== Given text ==

=== Begin Enclosure ===

Internal Agencies Are On the Rise

IHAF recently revealed top trends and business challenges among in-house agencies in its 2018 benchmarking study, fielded in partnership with Forrester Research and featured in the Wall Street Journal. The report details the functional competencies, service offerings, project composition and operating practices of today’s internal agencies—with added perspective from external agencies and client-side marketers.

According to the results, the penetration of in-house agencies has increased by 52% in the past decade—with more and more corporations investing in the development and expansion of internal advertising and creative teams. Deep knowledge of both the business and the brand emerged as the leading advantages of the in-house agency model with internal and external agencies reportedly viewing each other more as a complement than a threat.

Over 300 companies participated in the study, with industries ranging from financial services to insurance, healthcare to hospitality and manufacturing to retail. Respondents included in-house agency leaders, client-side marketers, external agencies and vendor partners.

In addition to revealing that the penetration of internal agencies has increased from 42% in 2008 to 64% today, IHAF’s 2018 study details notable growth in the size of in-house teams. Fifty-five percent of companies with an internal agency invested in additional headcount over the past two years, with half employing corporate creative teams of 25 employees or more.

Despite expanding team sizes, 67% of in-house agencies indicated that they are not adequately staffed to meet the demands of the business, with the majority stipulating that they do not have enough people to respond to the rising influx of projects. Our study ranked recruitment of talent and staying abreast of industry trends as leading disadvantages of the in-house model, with corporate marketers citing digital know-how and creative expertise as lacking.

Historically, in-house agencies have been lauded for the cost and time saving they deliver to their parent companies. In fact, when IHAF partnered with the Association of National Advertising (ANA) on a similar study in 2008, the top two benefits of the in-house model were cost efficiencies and quicker turnarounds. Today, cost and time are ranked third and fourth respectively, behind brand and business acumen, indicating that in-house agencies are not only expected to deliver demonstrable value and efficiency to their parent companies, they are expected to operate with a high degree of strategic firepower. The challenge comes in keeping overhead low while advancing the talent required of today’s in-house teams.

“Talent is a critical component of the performance of any agency, regardless of its organizational form,” says leading expert and industry consultant, Marta Stiglin. “The challenge today’s in-house agencies face is being saddled with this insatiable appetite for saving while simultaneously being asked to impact the business at a much higher level. To evolve internal agencies that have mastery of the business, command of the brand and a high degree of digital and creative prowess, C-suite executives need to stop looking at the in-house model as a way to save and start looking at it as a corporate strategy.”

=== End Enclosure ===

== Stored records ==

=== Begin Enclosure ===

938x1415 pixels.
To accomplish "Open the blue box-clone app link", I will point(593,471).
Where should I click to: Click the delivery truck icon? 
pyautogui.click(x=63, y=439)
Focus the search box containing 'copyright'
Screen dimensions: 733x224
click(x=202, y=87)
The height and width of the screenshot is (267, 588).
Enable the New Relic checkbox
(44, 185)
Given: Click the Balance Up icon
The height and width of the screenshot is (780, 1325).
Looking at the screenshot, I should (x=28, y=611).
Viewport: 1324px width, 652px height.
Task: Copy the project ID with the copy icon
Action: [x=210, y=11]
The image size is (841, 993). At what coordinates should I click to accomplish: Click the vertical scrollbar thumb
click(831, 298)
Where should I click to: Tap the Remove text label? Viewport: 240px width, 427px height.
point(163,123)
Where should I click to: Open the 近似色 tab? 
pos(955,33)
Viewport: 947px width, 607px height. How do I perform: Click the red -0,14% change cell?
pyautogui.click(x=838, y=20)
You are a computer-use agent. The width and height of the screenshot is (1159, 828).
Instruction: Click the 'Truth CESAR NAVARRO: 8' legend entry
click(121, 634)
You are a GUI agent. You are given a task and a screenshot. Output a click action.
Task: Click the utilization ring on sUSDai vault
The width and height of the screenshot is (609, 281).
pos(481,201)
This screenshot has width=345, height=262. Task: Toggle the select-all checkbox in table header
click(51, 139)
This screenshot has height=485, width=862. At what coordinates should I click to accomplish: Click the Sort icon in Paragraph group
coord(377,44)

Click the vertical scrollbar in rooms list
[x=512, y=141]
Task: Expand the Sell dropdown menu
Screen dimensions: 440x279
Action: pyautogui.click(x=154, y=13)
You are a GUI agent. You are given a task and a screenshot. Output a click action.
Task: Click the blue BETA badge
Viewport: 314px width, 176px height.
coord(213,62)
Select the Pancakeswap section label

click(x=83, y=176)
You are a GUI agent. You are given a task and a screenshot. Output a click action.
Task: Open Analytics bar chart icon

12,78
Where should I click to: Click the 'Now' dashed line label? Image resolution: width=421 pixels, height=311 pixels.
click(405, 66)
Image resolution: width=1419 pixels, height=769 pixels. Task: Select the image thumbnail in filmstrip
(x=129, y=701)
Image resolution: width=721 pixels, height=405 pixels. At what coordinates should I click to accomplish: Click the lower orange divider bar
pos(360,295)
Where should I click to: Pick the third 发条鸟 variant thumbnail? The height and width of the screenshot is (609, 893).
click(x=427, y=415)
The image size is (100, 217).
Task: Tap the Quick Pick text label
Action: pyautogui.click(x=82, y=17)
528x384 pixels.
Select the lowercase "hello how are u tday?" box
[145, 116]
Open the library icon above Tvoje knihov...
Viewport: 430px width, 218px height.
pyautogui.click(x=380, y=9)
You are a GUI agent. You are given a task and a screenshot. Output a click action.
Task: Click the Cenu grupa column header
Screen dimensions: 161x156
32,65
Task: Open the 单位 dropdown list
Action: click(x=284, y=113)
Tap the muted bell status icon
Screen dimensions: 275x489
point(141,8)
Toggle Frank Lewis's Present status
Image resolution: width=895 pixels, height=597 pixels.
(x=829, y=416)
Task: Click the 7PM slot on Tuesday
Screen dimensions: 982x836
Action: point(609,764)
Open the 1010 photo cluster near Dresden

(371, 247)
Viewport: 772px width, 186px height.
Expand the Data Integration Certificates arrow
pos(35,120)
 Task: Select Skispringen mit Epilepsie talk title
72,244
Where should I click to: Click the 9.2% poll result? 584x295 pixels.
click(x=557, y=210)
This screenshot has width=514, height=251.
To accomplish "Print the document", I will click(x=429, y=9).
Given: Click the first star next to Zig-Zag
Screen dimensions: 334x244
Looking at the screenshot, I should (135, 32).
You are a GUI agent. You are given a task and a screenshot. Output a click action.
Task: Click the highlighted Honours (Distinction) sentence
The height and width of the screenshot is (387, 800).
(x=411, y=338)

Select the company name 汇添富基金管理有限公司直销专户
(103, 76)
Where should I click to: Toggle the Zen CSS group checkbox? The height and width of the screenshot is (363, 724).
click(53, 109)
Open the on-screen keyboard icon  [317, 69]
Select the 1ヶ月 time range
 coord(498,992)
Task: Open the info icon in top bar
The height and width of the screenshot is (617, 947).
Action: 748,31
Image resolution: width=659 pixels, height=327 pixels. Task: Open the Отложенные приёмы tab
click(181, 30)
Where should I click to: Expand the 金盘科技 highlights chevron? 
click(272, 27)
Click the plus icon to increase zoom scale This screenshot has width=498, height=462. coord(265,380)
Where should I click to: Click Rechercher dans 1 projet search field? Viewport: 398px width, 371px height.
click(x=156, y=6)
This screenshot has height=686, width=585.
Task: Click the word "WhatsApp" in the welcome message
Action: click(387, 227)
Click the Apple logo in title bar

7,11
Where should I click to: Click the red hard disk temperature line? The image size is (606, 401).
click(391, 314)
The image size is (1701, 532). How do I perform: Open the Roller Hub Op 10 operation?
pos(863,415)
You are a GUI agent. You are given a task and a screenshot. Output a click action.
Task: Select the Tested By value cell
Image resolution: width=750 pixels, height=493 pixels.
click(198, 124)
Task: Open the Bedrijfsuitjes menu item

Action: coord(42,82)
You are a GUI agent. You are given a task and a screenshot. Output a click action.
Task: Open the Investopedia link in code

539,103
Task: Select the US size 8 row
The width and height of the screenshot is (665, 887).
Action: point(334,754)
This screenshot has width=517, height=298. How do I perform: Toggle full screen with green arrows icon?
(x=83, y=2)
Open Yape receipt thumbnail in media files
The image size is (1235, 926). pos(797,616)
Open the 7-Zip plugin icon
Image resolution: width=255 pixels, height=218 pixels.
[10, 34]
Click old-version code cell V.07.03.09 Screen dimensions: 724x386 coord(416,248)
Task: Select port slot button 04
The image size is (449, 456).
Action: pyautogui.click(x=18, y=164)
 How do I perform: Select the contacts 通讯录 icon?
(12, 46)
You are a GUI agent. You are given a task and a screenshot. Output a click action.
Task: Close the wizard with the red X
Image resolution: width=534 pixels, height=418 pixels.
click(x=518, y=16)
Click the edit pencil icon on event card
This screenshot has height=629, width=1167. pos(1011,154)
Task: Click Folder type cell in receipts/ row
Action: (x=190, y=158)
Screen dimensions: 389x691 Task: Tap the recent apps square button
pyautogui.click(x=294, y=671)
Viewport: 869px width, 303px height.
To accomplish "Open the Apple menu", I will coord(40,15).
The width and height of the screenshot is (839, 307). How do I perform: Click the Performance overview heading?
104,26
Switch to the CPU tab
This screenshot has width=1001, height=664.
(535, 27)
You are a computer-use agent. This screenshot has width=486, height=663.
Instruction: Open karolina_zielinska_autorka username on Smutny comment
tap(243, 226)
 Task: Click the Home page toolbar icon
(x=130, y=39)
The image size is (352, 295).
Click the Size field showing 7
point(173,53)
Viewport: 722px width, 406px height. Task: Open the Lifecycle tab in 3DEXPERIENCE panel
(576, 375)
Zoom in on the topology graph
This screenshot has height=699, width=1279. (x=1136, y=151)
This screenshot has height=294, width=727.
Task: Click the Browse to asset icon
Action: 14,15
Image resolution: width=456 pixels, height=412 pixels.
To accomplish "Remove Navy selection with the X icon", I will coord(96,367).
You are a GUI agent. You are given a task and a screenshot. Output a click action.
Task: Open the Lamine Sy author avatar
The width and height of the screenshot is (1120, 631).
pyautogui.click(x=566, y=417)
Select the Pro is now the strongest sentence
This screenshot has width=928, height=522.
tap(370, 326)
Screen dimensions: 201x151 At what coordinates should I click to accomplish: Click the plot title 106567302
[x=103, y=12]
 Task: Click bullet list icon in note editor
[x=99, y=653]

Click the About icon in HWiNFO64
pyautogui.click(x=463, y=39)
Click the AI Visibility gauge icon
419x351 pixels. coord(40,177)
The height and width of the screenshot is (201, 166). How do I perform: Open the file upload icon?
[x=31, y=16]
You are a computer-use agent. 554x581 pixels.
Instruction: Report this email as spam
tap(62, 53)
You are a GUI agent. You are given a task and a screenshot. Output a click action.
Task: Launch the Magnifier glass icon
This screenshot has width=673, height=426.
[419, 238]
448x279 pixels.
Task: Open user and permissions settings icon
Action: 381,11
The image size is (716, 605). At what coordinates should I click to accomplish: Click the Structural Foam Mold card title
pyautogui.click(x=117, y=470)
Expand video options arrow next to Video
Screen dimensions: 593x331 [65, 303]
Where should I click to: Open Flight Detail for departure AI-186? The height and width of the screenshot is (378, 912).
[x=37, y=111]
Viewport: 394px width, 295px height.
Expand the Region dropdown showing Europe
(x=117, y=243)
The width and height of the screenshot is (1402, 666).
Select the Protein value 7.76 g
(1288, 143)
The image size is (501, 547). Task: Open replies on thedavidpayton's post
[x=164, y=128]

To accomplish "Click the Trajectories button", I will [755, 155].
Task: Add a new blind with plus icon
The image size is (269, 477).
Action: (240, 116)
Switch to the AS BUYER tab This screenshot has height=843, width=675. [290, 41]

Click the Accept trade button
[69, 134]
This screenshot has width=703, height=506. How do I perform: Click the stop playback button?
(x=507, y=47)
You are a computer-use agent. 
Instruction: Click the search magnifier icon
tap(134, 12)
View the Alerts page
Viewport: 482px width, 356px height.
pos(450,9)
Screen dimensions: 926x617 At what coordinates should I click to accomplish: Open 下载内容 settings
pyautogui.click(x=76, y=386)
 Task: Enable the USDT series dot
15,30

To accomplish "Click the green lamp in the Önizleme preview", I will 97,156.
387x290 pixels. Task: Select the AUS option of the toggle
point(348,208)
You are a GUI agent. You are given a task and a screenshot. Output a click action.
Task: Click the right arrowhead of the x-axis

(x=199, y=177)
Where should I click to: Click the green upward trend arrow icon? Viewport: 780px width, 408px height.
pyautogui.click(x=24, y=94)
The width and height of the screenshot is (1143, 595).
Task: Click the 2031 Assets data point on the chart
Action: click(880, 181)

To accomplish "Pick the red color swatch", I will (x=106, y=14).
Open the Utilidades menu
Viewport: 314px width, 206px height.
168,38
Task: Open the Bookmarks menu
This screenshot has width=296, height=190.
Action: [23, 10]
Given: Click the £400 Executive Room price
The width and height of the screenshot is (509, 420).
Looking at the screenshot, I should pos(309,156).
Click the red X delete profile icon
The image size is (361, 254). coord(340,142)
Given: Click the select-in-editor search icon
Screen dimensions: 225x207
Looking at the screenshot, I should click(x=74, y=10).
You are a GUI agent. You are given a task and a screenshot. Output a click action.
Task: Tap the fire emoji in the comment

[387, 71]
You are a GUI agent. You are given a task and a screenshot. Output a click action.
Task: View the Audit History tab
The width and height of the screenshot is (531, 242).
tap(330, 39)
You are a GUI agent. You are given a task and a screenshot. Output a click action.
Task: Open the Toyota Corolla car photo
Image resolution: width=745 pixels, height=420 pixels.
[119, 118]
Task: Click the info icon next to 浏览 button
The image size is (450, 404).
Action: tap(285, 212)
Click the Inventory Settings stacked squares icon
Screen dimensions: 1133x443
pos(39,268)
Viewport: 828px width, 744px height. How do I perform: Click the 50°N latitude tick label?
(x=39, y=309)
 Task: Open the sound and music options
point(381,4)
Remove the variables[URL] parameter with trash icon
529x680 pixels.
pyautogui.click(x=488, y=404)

=== End Enclosure ===

== Tasks ==
1/ Name every industry that the in-house agency article lists among the participating companies.
2/ Summarize the in-house agency article in two sentences.
3/ Retype the stretch of the in-house agency article from "Despite expanding team" through "expertise as lacking.".

== Responses to the tasks ==
1/
- Financial services
- Insurance
- Healthcare
- Hospitality
- Manufacturing
- Retail

2/ IHAF's 2018 benchmarking study with Forrester Research found that in-house agency penetration rose from 42% in 2008 to 64%, with teams growing and brand and business knowledge now ranked ahead of cost and time savings as the model's main advantages. Yet 67% of in-house agencies report being understaffed, and talent recruitment, staying current with industry trends, and digital and creative expertise stand out as weaknesses.

3/
Despite expanding team sizes, 67% of in-house agencies indicated that they are not adequately staffed to meet the demands of the business, with the majority stipulating that they do not have enough people to respond to the rising influx of projects. Our study ranked recruitment of talent and staying abreast of industry trends as leading disadvantages of the in-house model, with corporate marketers citing digital know-how and creative expertise as lacking.